:: What this task involves ::
An exact copy is required of the lines running from the one that contains "You are a GUI" to the end of the material, both ends included, with pictures omitted.

(Raw data begins)

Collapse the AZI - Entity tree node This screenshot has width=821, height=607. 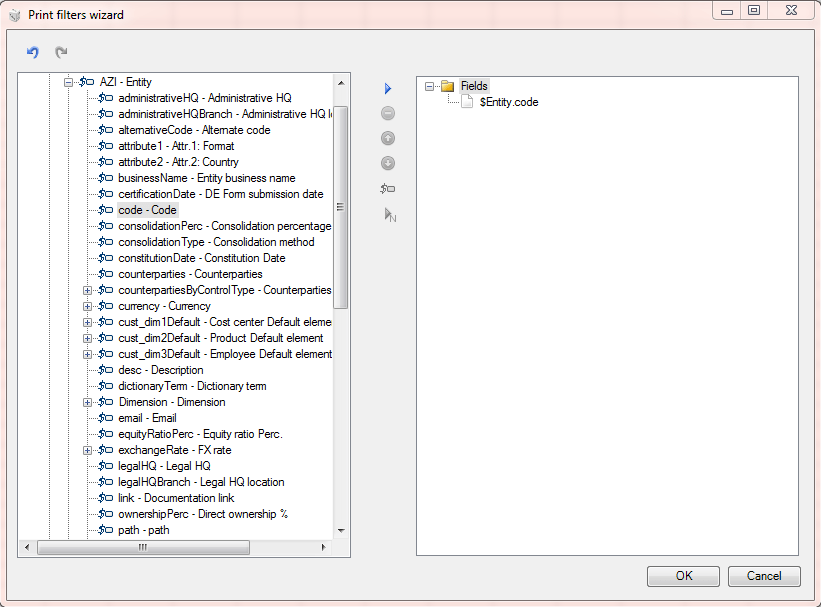[x=68, y=82]
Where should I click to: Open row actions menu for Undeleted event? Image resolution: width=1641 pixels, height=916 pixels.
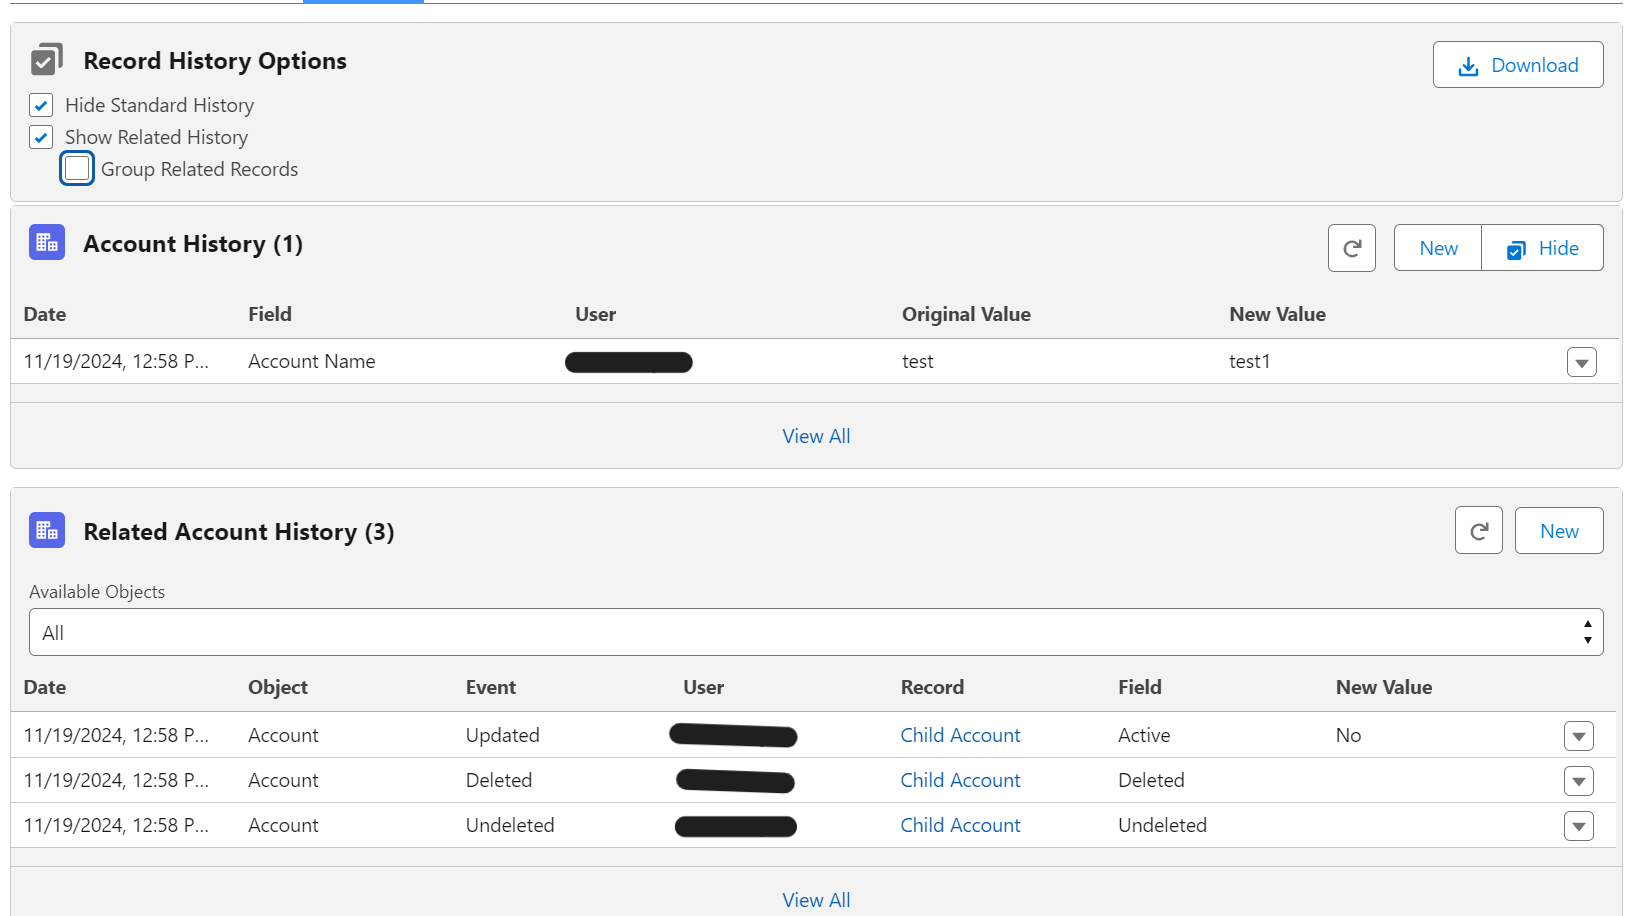tap(1578, 826)
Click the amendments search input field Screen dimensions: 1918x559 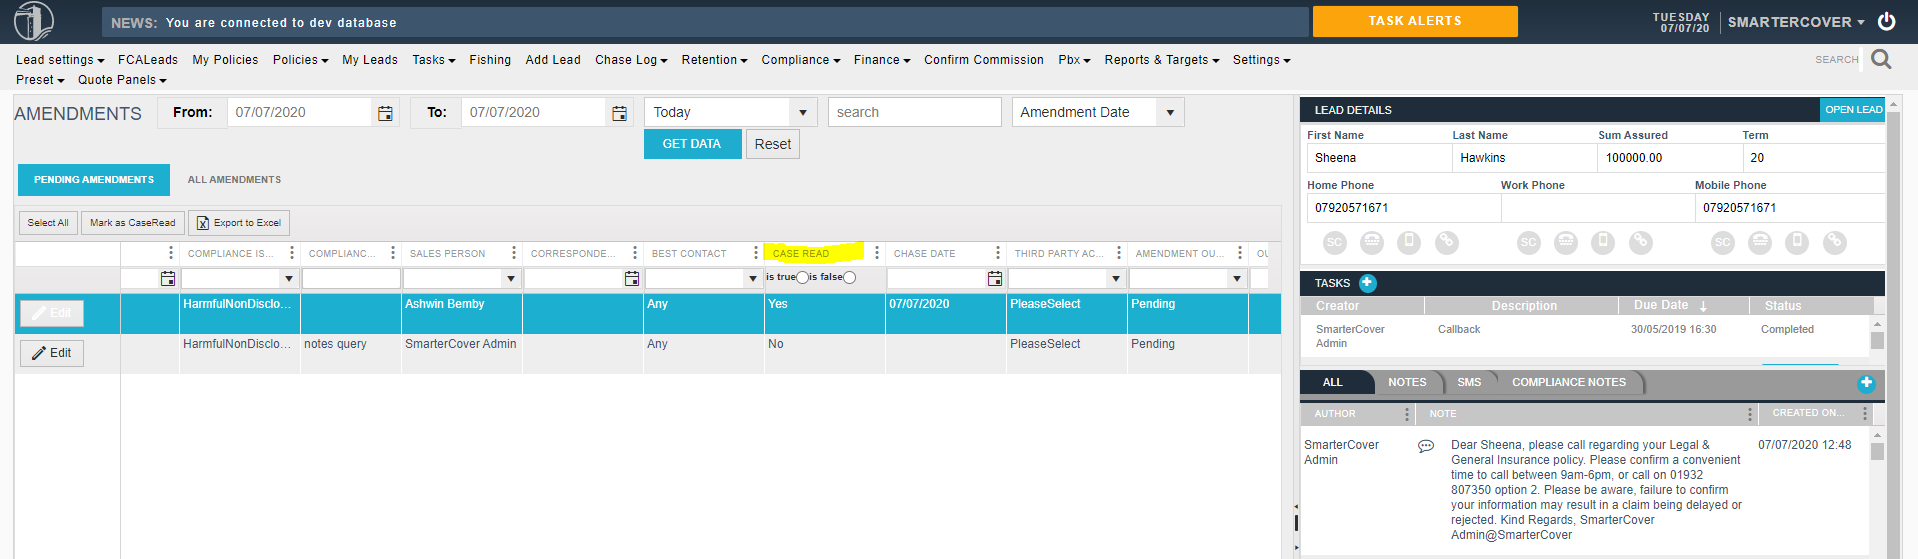[913, 113]
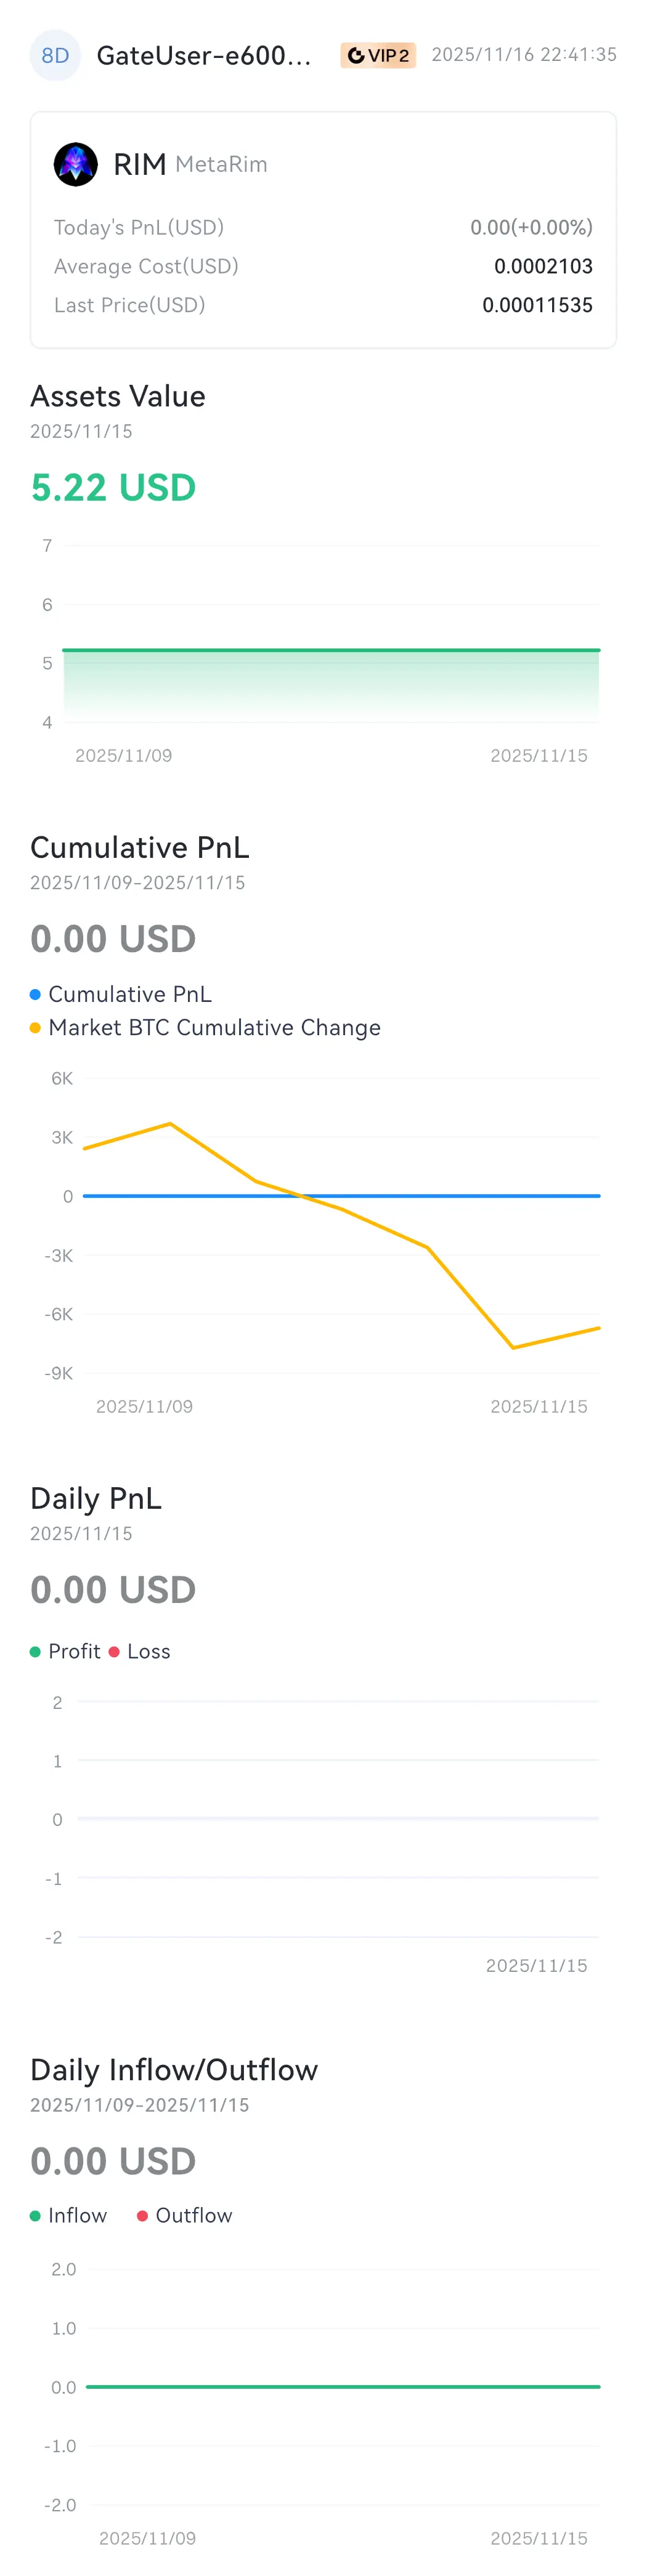Toggle Market BTC Cumulative Change legend
Viewport: 647px width, 2576px height.
pos(205,1027)
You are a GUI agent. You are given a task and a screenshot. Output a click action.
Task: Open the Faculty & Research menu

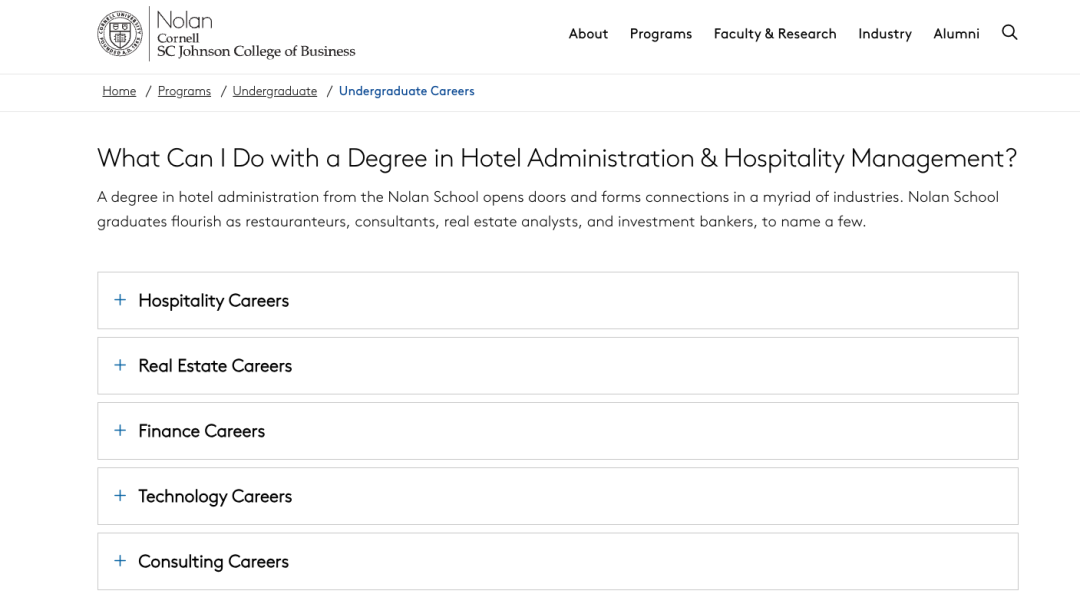pyautogui.click(x=775, y=34)
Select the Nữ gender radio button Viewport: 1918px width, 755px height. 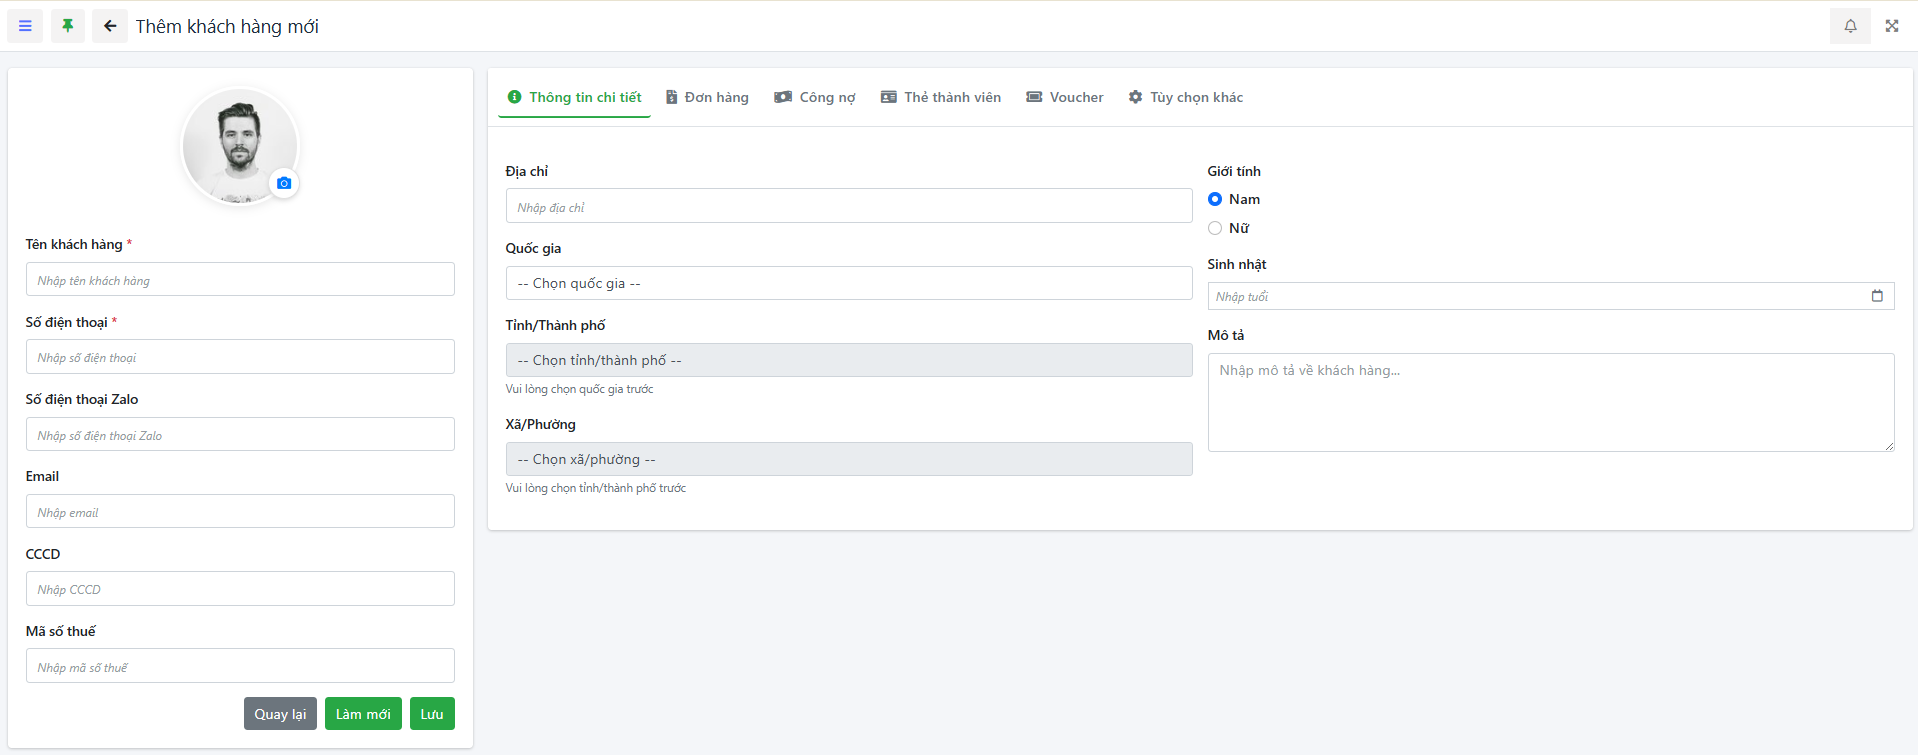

(Raw data ends)

:: Task response ::
You are a GUI agent. You are given a task and a screenshot. Output a click action.
Task: Open the Faculty & Research menu

pyautogui.click(x=775, y=34)
Select the Nữ gender radio button Viewport: 1918px width, 755px height. 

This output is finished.